Stored records
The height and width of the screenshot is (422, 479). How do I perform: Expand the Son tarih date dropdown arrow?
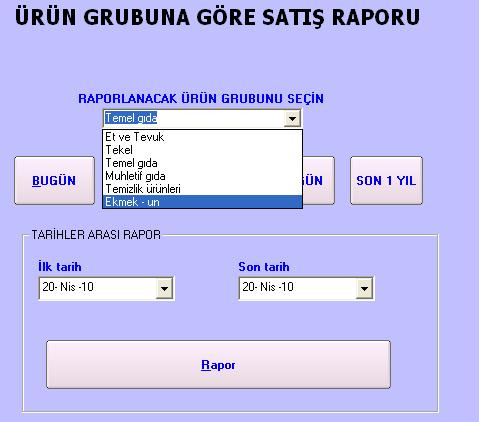[x=364, y=288]
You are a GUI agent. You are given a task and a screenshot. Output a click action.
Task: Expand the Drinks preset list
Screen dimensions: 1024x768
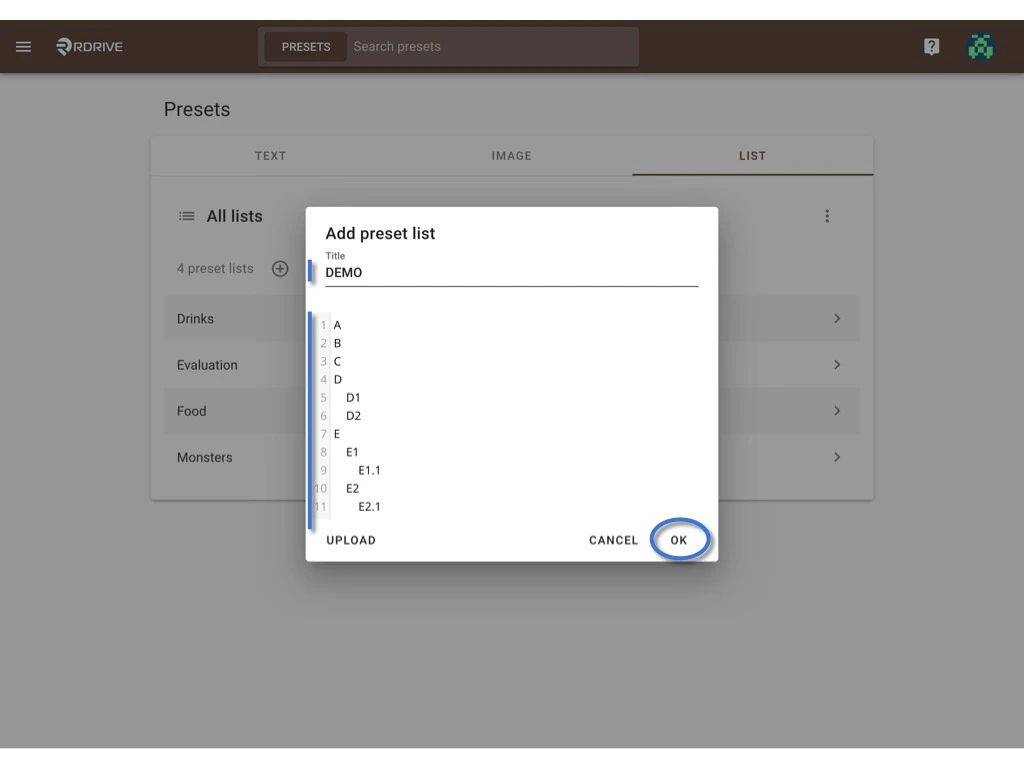pyautogui.click(x=837, y=318)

PROBLEM DETAILS »
Retype every record above word for word, leaving out any pictures.

ANSWER SECTION »
The height and width of the screenshot is (422, 479). How do I perform: Expand the Son tarih date dropdown arrow?
[x=364, y=288]
You are a GUI agent. You are given a task and a screenshot. Output a click action.
Task: Expand the Drinks preset list
Screen dimensions: 1024x768
pyautogui.click(x=837, y=318)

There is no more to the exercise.